Professional wrestling tag team

The Insiders were a professional wrestling tag team in World Championship Wrestling (WCW) composed of Diamond Dallas Page and Kevin Nash. Together, the two wrestlers won the WCW World Tag Team Championship twice; the reigns were Nash's eighth and ninth and Page's third and fourth. Nash had previously been tag team champion six times with Scott Hall and once with Sting while Page's two other reigns were as part of the Jersey Triad with Kanyon and Bam Bam Bigelow.

==History==

===The Vegas Connection (1992)===

Nash and Page's connection began while both were performing for WCW in 1991. Nash, who at the time was known as Vinnie Vegas, joined Page's continuation of his American Wrestling Association stable, the Diamond Exchange (known in WCW as the "Diamond Mine"). Nash's stablemates were Scott Hall, who was wrestling as the Diamond Studd at the time, and Scott Levy, who was known as Scotty Flamingo. After Hall left for the World Wrestling Federation at the end of the year, the remaining members of the group became known as the Vegas Connection as Page and Vegas would team and accompany Flamingo to the ring. This incarnation was short-lived, as Page suffered a torn rotator cuff in a match against Tex Slazenger and Shanghai Pierce in late 1992. Following the injury Nash and Levy left for the WWF, while Page was fired. While the three men would later wrestle in WCW at the same time once Levy— under his more popular name, Raven— rejoined WCW in 1997, there was no further effort made to team the three (although Nash had tried several times to recruit Page into the nWo once he made his return to the company in 1996).
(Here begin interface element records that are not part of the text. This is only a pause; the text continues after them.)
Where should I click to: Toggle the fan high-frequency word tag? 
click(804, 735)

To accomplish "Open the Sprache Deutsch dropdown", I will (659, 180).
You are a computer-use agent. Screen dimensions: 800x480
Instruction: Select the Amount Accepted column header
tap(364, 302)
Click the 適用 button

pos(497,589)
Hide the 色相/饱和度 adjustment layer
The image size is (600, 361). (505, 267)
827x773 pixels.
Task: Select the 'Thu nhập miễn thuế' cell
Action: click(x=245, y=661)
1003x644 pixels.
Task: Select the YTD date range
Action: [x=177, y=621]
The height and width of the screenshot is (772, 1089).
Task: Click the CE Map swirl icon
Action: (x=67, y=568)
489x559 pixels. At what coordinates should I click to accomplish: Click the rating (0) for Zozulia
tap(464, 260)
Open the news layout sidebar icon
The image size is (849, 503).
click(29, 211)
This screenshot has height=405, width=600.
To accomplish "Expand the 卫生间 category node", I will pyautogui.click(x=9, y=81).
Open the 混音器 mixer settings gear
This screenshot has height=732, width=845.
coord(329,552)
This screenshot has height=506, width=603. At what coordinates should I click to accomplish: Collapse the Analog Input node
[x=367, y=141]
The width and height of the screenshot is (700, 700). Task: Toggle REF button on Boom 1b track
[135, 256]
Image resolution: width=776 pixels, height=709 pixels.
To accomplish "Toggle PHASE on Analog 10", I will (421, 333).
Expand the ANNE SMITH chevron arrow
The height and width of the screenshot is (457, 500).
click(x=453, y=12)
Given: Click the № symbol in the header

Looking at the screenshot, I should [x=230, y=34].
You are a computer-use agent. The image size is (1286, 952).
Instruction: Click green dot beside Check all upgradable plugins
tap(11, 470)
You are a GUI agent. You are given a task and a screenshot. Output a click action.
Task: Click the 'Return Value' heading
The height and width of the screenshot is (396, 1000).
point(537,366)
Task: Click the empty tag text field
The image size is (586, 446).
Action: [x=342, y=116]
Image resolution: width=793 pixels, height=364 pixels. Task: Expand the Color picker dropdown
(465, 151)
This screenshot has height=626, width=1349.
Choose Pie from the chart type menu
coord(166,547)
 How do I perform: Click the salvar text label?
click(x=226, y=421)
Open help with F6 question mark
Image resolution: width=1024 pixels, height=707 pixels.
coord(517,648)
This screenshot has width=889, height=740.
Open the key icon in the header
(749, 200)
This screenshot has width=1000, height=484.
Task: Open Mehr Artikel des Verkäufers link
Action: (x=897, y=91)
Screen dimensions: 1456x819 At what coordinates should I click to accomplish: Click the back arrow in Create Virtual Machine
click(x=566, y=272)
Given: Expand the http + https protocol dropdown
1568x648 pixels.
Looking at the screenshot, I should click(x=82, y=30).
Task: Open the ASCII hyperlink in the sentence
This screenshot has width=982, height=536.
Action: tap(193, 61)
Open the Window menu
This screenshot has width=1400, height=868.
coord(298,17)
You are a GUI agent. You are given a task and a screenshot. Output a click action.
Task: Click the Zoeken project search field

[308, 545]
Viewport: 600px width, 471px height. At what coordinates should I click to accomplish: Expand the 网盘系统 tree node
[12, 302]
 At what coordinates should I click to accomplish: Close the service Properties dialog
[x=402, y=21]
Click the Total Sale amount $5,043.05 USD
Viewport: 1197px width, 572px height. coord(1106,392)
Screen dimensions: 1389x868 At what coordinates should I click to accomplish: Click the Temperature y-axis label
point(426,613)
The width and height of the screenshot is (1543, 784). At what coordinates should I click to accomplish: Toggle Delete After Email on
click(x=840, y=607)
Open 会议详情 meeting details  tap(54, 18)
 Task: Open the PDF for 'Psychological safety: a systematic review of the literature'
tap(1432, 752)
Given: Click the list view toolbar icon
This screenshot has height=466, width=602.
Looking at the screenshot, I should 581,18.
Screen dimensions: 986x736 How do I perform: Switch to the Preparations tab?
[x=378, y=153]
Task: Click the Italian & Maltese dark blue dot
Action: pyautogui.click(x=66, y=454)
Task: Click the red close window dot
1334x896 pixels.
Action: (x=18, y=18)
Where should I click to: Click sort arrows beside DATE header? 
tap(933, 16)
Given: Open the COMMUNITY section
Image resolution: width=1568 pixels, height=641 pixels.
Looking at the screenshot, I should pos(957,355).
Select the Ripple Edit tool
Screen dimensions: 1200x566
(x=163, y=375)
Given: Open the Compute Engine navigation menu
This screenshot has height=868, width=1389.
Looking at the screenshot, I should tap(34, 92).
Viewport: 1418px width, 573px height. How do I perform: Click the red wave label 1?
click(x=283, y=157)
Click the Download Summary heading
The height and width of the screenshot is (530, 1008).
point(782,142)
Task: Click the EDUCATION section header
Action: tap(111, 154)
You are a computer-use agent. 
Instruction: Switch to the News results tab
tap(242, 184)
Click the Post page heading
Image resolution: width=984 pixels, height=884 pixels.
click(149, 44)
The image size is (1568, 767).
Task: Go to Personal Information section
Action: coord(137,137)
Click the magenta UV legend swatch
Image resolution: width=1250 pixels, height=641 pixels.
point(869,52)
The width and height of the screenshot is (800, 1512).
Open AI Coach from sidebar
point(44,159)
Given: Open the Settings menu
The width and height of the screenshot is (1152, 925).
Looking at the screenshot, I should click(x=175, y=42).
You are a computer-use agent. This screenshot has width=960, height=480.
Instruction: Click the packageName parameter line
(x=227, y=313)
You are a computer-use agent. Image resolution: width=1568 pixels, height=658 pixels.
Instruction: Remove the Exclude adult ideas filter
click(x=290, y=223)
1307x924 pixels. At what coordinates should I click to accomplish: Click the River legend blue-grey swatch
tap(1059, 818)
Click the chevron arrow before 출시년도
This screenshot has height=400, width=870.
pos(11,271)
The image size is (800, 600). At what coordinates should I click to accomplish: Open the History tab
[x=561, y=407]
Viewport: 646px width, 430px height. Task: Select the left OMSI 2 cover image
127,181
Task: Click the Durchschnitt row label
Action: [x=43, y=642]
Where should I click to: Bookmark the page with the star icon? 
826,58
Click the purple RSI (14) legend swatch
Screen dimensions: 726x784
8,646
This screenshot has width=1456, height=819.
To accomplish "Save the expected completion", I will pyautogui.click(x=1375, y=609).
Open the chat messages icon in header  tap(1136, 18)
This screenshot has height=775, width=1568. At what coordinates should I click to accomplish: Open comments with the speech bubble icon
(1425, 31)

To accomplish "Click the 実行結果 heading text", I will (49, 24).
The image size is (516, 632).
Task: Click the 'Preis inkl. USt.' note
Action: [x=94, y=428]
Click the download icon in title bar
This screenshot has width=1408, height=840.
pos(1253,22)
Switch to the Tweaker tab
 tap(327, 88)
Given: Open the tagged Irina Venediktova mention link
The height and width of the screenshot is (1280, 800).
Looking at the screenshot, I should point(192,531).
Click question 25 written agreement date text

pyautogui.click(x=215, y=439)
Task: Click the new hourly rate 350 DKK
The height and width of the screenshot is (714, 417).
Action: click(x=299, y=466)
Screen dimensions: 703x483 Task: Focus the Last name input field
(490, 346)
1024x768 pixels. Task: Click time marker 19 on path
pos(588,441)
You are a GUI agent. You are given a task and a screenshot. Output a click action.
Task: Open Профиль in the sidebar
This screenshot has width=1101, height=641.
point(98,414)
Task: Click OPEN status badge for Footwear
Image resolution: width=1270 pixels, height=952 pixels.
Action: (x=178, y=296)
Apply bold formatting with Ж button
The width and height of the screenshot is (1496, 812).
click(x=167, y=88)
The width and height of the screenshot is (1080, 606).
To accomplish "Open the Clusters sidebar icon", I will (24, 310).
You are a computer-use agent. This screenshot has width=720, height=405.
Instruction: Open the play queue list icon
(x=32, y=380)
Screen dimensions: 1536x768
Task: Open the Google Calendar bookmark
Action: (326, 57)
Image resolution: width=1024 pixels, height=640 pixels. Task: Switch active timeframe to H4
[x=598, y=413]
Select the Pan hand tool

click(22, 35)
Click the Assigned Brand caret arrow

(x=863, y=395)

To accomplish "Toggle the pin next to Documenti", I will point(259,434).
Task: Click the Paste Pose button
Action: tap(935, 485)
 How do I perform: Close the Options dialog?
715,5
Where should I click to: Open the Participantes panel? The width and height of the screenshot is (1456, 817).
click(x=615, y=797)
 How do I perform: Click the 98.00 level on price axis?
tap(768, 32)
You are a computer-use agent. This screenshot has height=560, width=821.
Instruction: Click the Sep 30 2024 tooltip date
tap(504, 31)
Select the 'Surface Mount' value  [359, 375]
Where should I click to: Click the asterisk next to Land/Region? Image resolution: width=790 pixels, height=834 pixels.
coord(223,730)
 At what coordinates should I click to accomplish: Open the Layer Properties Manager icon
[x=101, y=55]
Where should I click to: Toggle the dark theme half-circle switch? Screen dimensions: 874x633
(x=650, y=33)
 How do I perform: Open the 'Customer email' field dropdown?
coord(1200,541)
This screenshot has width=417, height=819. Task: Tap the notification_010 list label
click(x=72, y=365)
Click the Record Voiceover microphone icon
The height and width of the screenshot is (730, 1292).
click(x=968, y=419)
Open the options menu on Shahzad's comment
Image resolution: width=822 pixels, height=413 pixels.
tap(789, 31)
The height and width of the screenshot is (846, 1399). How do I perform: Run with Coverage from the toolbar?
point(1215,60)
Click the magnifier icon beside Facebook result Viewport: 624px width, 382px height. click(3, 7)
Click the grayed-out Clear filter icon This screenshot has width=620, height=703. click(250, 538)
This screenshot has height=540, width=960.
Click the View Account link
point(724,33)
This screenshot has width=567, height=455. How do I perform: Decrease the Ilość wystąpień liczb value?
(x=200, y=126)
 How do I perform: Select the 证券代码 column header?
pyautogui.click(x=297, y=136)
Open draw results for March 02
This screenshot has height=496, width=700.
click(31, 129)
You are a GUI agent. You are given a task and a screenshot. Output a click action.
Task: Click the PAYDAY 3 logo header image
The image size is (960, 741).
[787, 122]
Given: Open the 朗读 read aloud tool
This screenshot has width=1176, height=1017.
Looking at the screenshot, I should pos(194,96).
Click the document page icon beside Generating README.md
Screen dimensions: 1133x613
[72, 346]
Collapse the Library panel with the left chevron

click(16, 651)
===The Insiders (2000–2001)===
In late 2000, after The Natural Born Thrillers turned on Kevin Nash, DDP and Nash reformed their team and called themselves The Insiders, a play on Nash's team with Scott Hall, The Outsiders, and the reportedly close friendships each man had with WCW officials, particularly Eric Bischoff. They feuded with the Perfect Event (Shawn Stasiak and Chuck Palumbo) and won the WCW World Tag Team Championship at WCW Mayhem on November 26, 2000. Shortly after, they were stripped of the titles by Commissioner Mike Sanders in mid-December. Weeks later, they won the titles back at WCW Starrcade. By February 2001, the team had split up again, and the company was purchased by the World Wrestling Federation the following month.